» Source:
Start

Over the past year, the programme has evolved - with the invaluable input of curriculum developer Caroline Mulholland - into a complete set of lesson plans, so that the resource is now completely stand-alone. Bronwen says that teachers now don't need to fear diving into a topic that could be perceived as intimidatingly complex.

“I think that, when presented with a programme on the human brain, a lot of teachers are going to go ‘oh, scary! I don’t know anything about the human brain!’ But Caroline has done a beautiful job of creating these lesson plans, and basically providing teachers with everything they need to learn, so that they can answer any questions their students might have.”

Being Brainy is offered in separate levels for Years 1-2, 3-4, 5-6 and 7-8.

'Being Brainy' in lesson plan format has been rolled out to several schools for term 3, with accompanying professional development provided by the CBR outreach team. What they’ve found though, says Bronwen, is that teachers don’t actually need a lot of assistance.

An example of the inquiry learning within the programme, that Bronwen says kids are very enthusiastic about, is ‘red and green glasses’. Students make their own 3-D glasses, and learn why we perceive the world in depth. Another session involves the ‘jelly bean test', a demonstration of reaction time and reflex. Watching the hands on a clock, students are asked to drop a jelly bean into a cup when the second hand reaches a certain number. Eating jelly beans is of course a side benefit that should go down well.

End

» Information shown:
Start

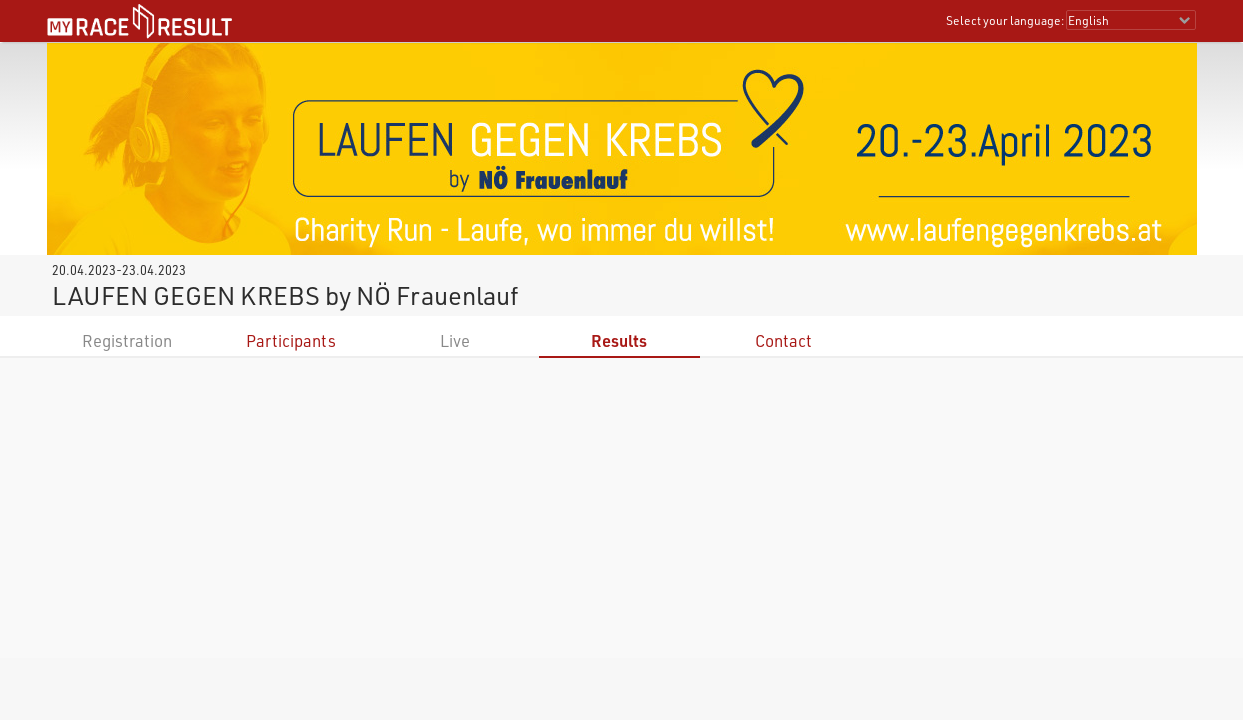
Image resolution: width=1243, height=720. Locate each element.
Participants (291, 340)
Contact (783, 340)
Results (619, 340)
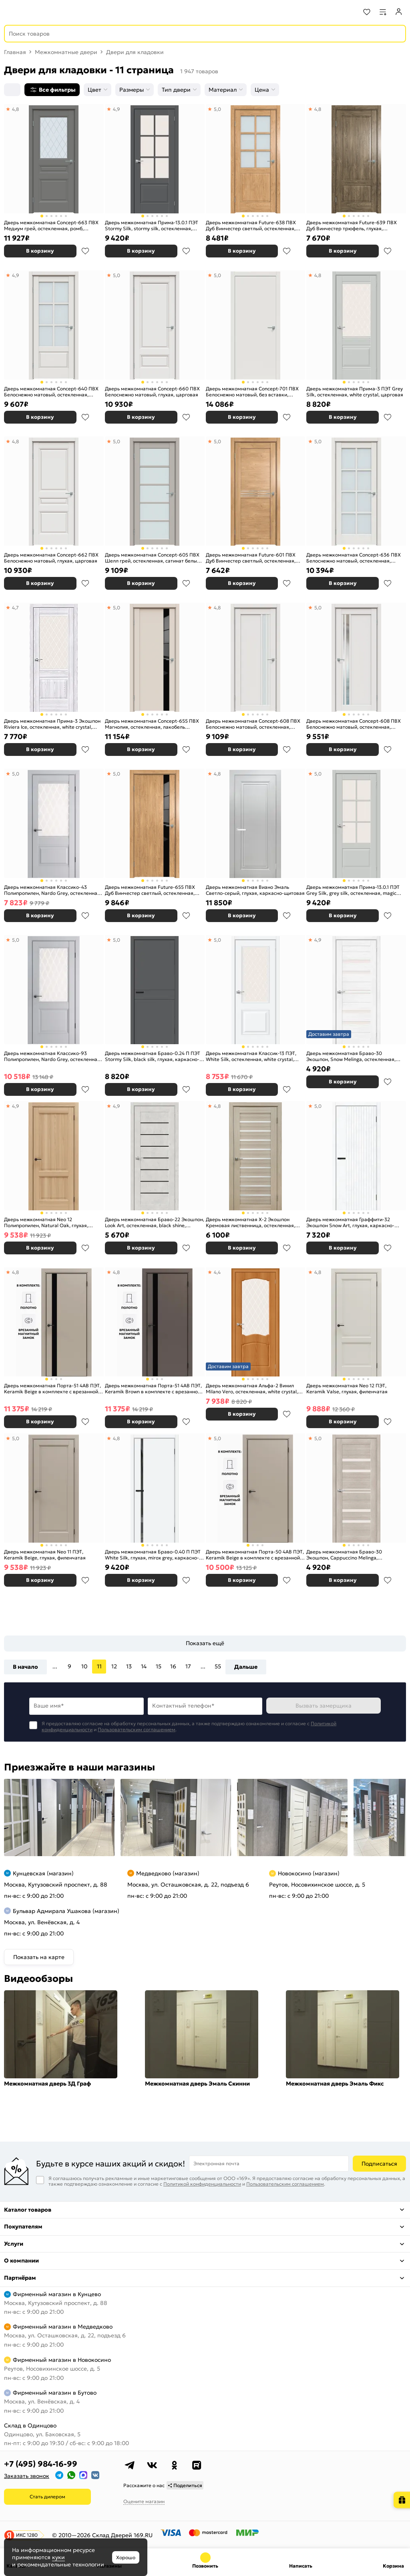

End

» Goals:
1: According to the Being Brainy text, which year levels is the program offered for?
2: Please render this sentence from the Being Brainy text in Spanish: "Students make their own 3-D glasses, and learn why we perceive the world in depth."
3: Resume the Being Brainy text, picking up right after its final sentence.
The material comes from a separate source, unrelated to the Being Brainy text.

» Answers in order:
1: Years 1-2, 3-4, 5-6 and 7-8.

2: Los estudiantes hacen sus propias gafas 3D y aprenden por qué percibimos el mundo en profundidad.

3:
Something that’s important to Bronwen and the team is that continual interaction with scientists is maintained: students get to talk to science role models, and teachers are supported in delivering the programme. That’s not going to change when the resource goes online, says Bronwen, who has enlisted scientists from Otago University (among others). Experts will visit participating schools where possible - among the kit they will bring with them will be actual human brains, which is sure to elicit plenty of fascination. The team will conduct skype sessions where it’s not possible to get to a school in person.

Bronwen thinks that ‘Being Brainy’ is such a compelling context because it’s something that everyone can relate to.

“It’s really fascinating actually, because the kids don’t know much about their brain. With something like the heart, it’s easier: it pumps blood. The brain, of course, is a bit special. It contains personality, emotions, dreams. And of course it’s the organ that we use to learn, obviously very applicable at school.”

‘Being Brainy’ is planned for online release for term 1 2017.